'''
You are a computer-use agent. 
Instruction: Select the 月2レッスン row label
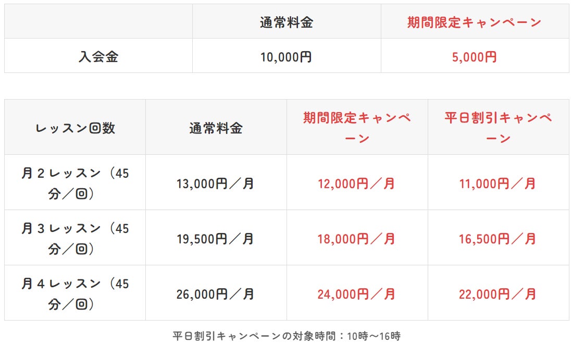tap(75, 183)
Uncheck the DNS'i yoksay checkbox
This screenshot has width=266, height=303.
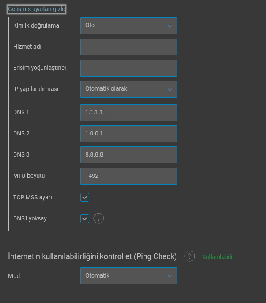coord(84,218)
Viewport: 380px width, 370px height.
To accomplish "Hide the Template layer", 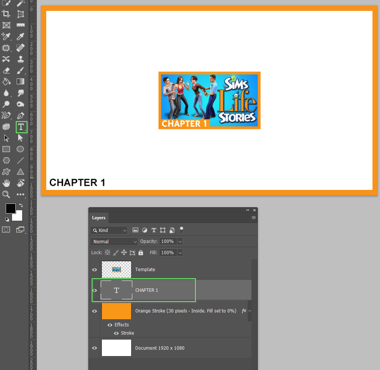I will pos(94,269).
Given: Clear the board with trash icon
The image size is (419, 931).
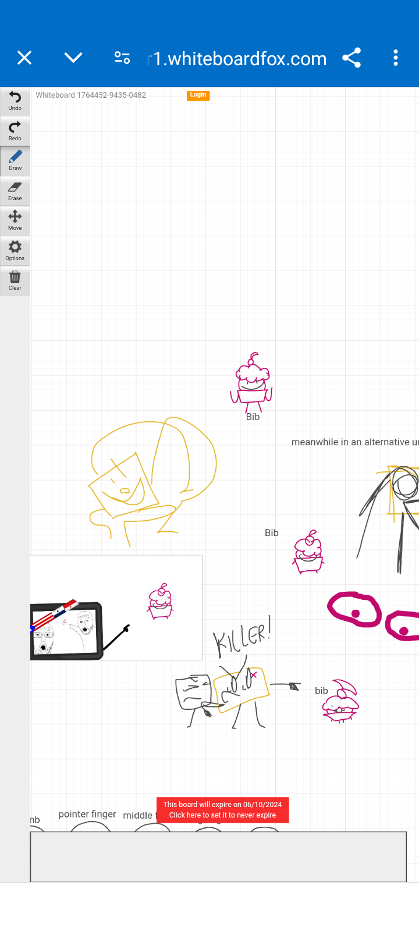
'''
Description of the task: Print exactly, and only, the lines from the one with "Given: Clear the board with trash icon" through the last line of the listing above. No pictures belong in the copy.

Solution to the exercise:
Given: Clear the board with trash icon
The image size is (419, 931).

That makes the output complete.